The Pence Possibility
This article is from the archive of The New York Sun before the launch of its new website in 2022. The Sun has neither altered nor updated such articles but will seek to correct any errors, mis-categorizations or other problems introduced during transfer.
An independent campaign to draw Congressman Michael Pence into the 2012 presidential race is under way, the Associated Press is reporting this morning, and it is clearly one to watch. An email alerting us to the story was sent by Ralph Benko, a former Reagan aide who is working to draft the Hoosier. It’s too early for any endorsement, but there are a lot of things we like about the Mr. Pence, including a strong foreign policy position honed, among other places, during his years on the Middle East subcommittee of the House Foreign Affairs Committee. He is a Jack Kemp, Ronald Reagan supply-side Republican. But the feature of his emerging platform that most attracts us is the fact that when Mr. Pence talks about what needs to be done to pull us out of our economic predicament the number one item on his list is sound money.
He laid this out in a speech last year at the Detroit Economic Club, where he declared, “Sound monetary policy is the foundation of our prosperity.
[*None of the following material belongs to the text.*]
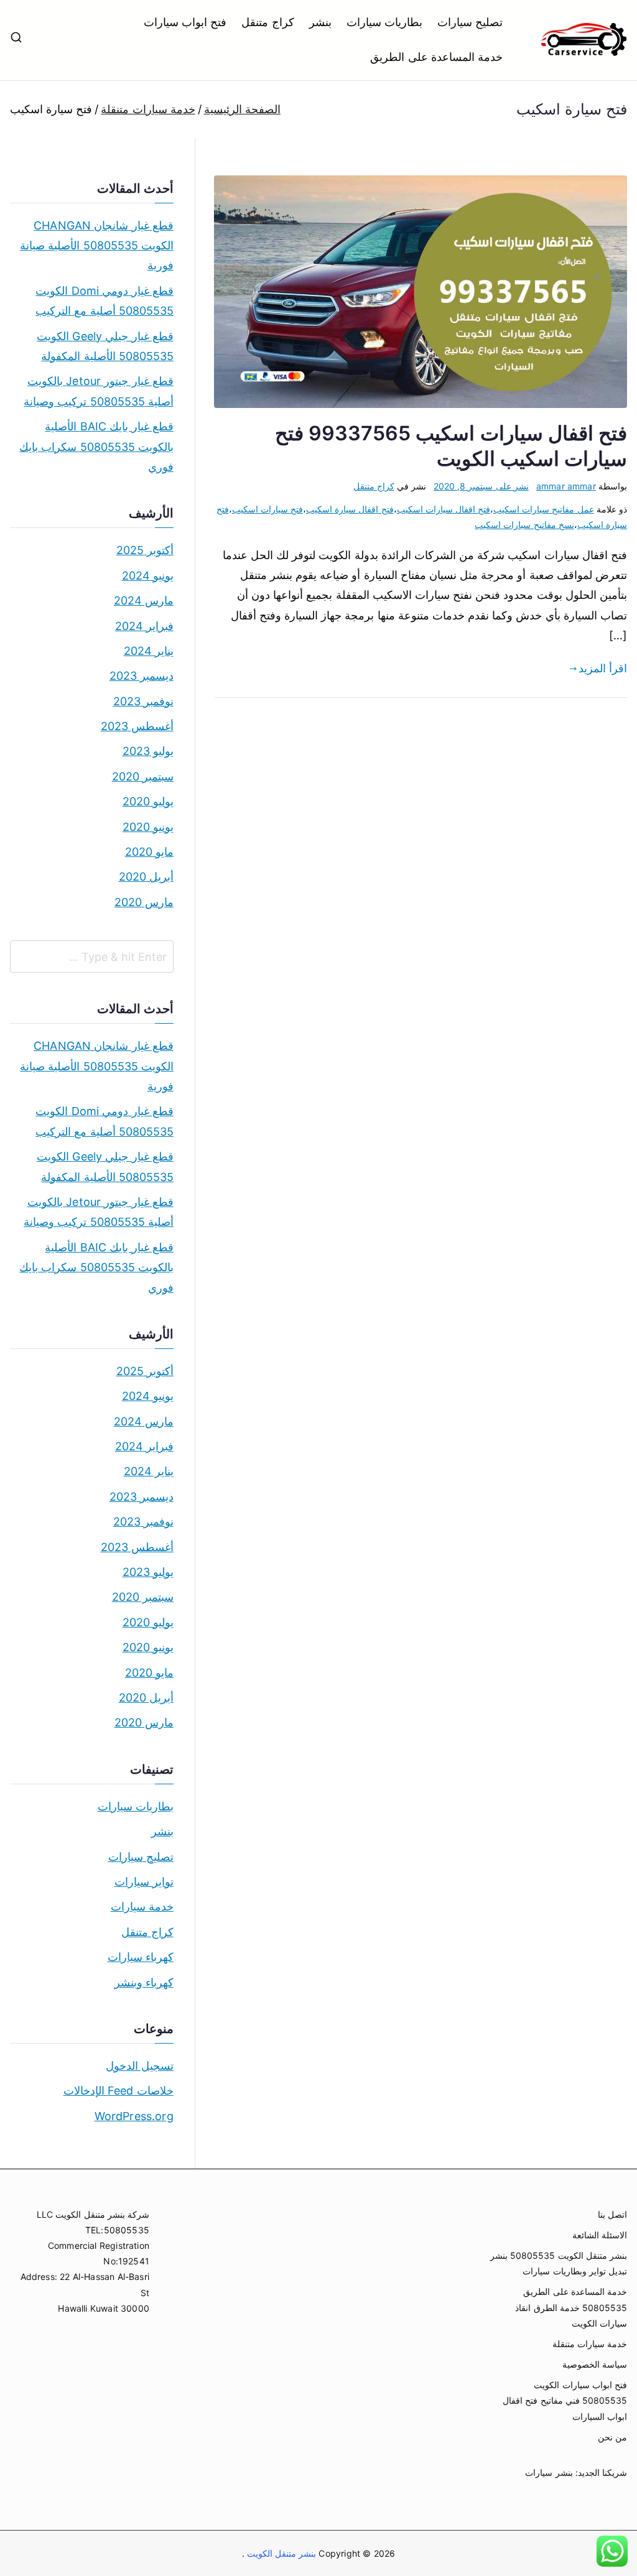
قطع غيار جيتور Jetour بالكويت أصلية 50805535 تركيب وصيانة (99, 390)
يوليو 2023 (148, 751)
A strong dollar means a strong America.” He quoted Lawrence Kudlow as saying, “The Fed can print money, but it can’t print jobs.” He opposed the Federal Reserve’s campaign of quantitative easing. He said he wasn’t laying blame “solely at the feet of the Federal Reserve.” The problem for the Fed, he said, began in 1977 with Humphrey-Hawkins, which imposed the dual mandate that requires the Fed to look not only at stabilizing prices but at maximizing employment.
The congressman didn’t come right out and declare for a gold standard, though he acknowledged that such is what Jack Kemp, were he alive today, would have urged him to do. But he did swing behind the call by the president of the World Bank, Robert Zoelick, to “re-think the international currency system, including the role of gold” — and, Mr. Pence added, “I agree.” The time has come, he said, “to have a debate over gold and the proper role it should play in our nation’s monetary affairs.”
That puts Mr. Pence in a group of political leaders who are forming an avant-garde for what we believe will be the most important issue in 2012. These figures range from Ron Paul, who is the grand old man of the movement for sound money, to Congressman Paul Ryan of Wisconsin, who asked the famous question that got Chariman Bernanke to confess he didn’t know what to make of the collapse in the gold value of the dollar, to Sarah Palin, who first addressed the collapse of the dollar — it’s now down to little more than a 1,400th of an ounce of gold — in a speech in Hong Kong and has, more recently, made the highest profile challenge to Chairman Bernanke on the Fed’s campaign of quantitative easing.
Our view is that the right place for the debate Mr. Pence speaks of is in the presidential campaign of 2012 . President Obama, who will meet the Chinese communist party boss, Hu Jintao, this week at Washington, is positioning his administration to stand for a weaker dollar and a stronger Chinese communist scrip. But the uncertainty, the faulty price signals, and the difficulties in borrowing that bedevil Americans are not a matter simply of the relative price of the dollar against foreign paper. They can be traced to the fact that our currency has been cut loose from anything of real, permanent value. What an opportunity for the Republicans, and the movement to draft Mike Pence offers yet one more chance that there will be a politician prepared to seize it.